Aim Remote Tracking server can be set up to use SSL certificates to run on secure mode. To enable secure mode for server provide --ssl-keyfile and --ssl-certfile arguments to aim servercommand, where --ssl-keyfile is the path to the private key file for the certificate and --ssl-certfile is the path to the signed certificate (check out the Aim CLI here).

In order to establish a secure connection with the server, the client has to be configured accordingly. Please set __AIM_CLIENT_SSL_CERTIFICATES_FILE__ environment variable to the file, where PEM encoded root certificates are located, e.g.

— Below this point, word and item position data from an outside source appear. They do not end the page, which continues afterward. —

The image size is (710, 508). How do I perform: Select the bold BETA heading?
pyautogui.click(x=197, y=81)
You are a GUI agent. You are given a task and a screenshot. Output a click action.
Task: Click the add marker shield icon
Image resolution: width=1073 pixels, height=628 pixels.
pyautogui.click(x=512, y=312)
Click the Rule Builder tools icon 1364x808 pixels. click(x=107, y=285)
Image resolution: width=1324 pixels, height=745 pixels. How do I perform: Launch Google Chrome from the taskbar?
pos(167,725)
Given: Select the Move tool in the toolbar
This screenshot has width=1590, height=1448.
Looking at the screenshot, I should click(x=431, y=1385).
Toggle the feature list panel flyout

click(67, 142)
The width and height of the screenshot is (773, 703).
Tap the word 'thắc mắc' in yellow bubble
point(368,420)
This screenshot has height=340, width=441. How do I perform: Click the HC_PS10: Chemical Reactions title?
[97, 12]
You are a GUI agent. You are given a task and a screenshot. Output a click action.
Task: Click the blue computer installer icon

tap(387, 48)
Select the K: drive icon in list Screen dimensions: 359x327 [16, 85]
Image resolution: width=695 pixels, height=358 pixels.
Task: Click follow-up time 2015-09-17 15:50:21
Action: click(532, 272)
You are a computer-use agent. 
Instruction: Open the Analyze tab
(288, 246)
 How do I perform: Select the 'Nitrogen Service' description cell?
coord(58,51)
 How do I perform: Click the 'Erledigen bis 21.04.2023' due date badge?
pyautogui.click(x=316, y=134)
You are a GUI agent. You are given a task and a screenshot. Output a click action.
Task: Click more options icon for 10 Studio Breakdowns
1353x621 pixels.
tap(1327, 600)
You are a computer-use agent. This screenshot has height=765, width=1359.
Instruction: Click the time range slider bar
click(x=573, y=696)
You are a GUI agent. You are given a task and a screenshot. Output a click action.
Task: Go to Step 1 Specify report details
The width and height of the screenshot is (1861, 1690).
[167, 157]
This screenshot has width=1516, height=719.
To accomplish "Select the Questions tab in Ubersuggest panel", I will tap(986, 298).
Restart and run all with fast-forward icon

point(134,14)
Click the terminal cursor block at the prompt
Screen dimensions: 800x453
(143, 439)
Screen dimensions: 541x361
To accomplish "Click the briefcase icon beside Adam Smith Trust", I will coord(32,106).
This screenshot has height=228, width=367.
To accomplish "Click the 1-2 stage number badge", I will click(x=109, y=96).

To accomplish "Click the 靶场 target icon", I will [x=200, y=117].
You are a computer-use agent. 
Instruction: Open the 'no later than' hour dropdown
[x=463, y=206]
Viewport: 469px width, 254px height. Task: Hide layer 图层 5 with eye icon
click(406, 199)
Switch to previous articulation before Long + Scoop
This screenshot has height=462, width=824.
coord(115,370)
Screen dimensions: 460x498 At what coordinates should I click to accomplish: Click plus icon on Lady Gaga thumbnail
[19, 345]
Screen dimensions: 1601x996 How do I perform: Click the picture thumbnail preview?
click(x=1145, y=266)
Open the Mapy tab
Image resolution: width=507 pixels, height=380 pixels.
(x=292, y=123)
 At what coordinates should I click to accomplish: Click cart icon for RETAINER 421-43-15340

export __AIM_CLIENT_SSL_CERTIFICATES_FILE__=/path/of/the/certs/file

Message size limitations

Aim Remote Tracking server uses gRPC as a transport layer. gRPC imposes message size limits on sending/receiving messages from/to server. Aim is configured to use 16MB message size limit by default. If you want to specify a different limit, use __AIM_RT_MAX_MESSAGE_SIZE__ environment variable.

# max message size 128MB
export __AIM_RT_MAX_MESSAGE_SIZE__=134217728

**Note:** The message max size should be the same for both Aim Remote Tracking server and client code.

Conclusion

As you can see, aim remote tracking server allows running experiments on multiple hosts with simple setup and minimal changes to your training code.